Records to use:
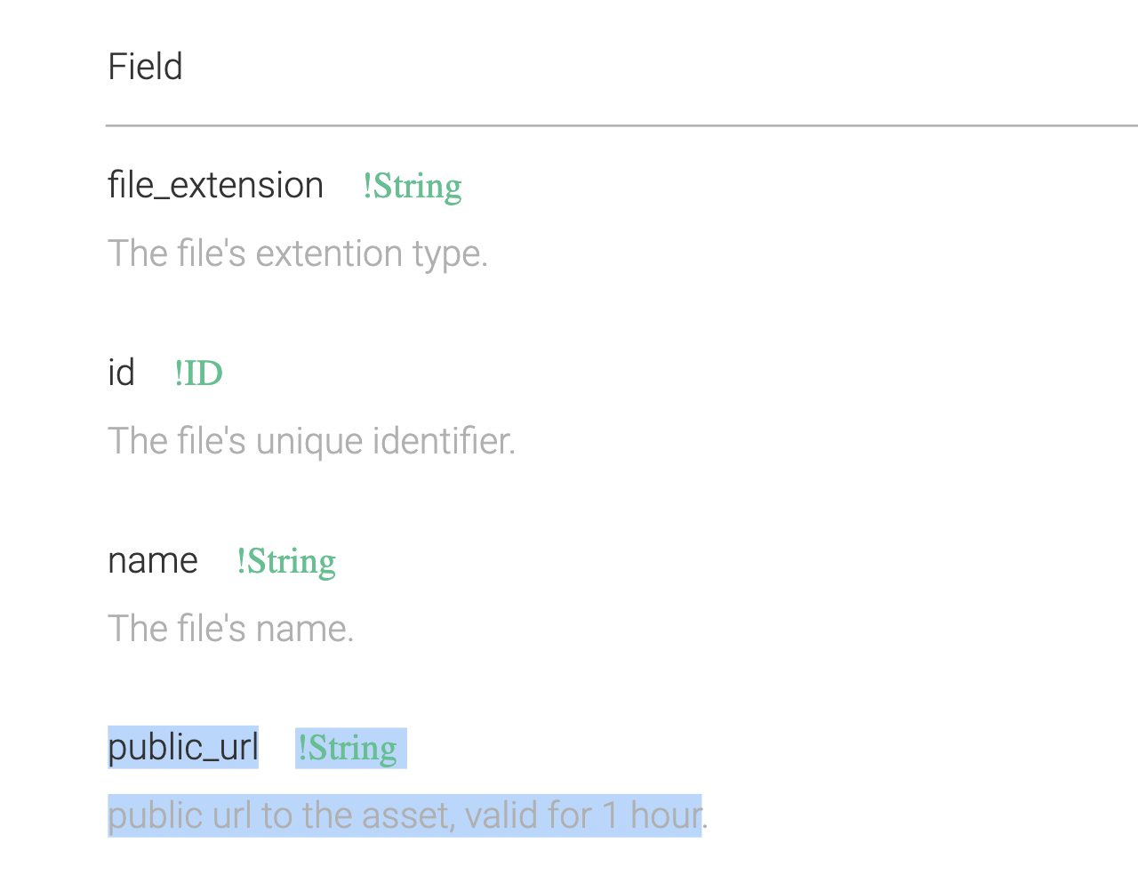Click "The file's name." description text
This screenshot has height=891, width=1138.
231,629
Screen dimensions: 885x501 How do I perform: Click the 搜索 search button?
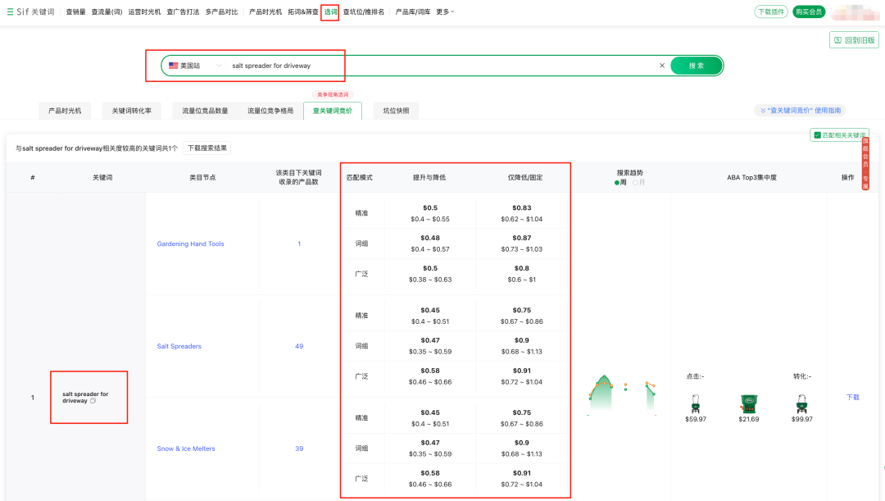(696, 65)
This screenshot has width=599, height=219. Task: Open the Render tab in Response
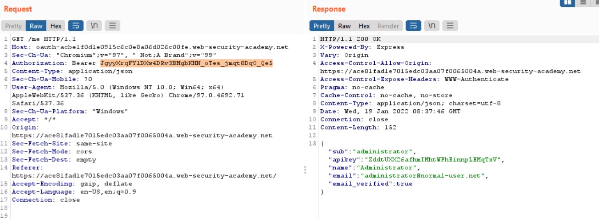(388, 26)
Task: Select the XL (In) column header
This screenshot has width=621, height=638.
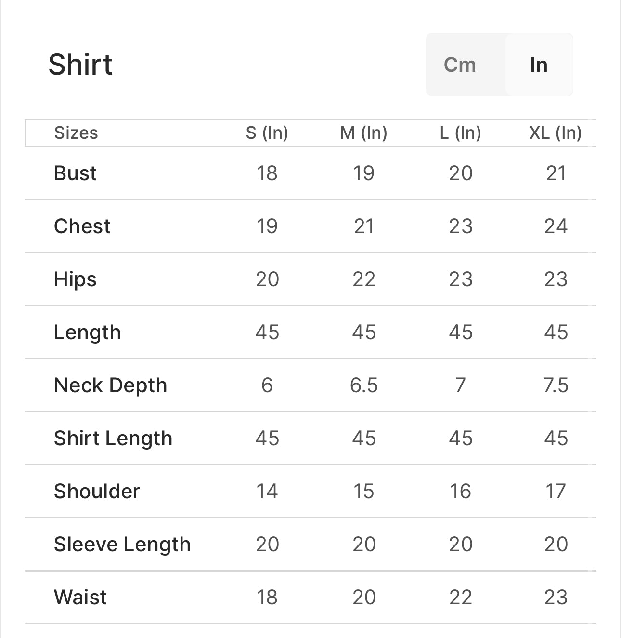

Work request: Where the line containing "Screen dimensions: 885x501" appears in the records above, begin copying and continue exactly through the last line, with nothing else; omit every picture.

Exercise response:
Screen dimensions: 885x501 How do I perform: Click the 搜索 search button?
(696, 65)
This screenshot has width=599, height=219. Task: Open the Render tab in Response
(388, 26)
Task: Select the XL (In) column header
This screenshot has width=621, height=638.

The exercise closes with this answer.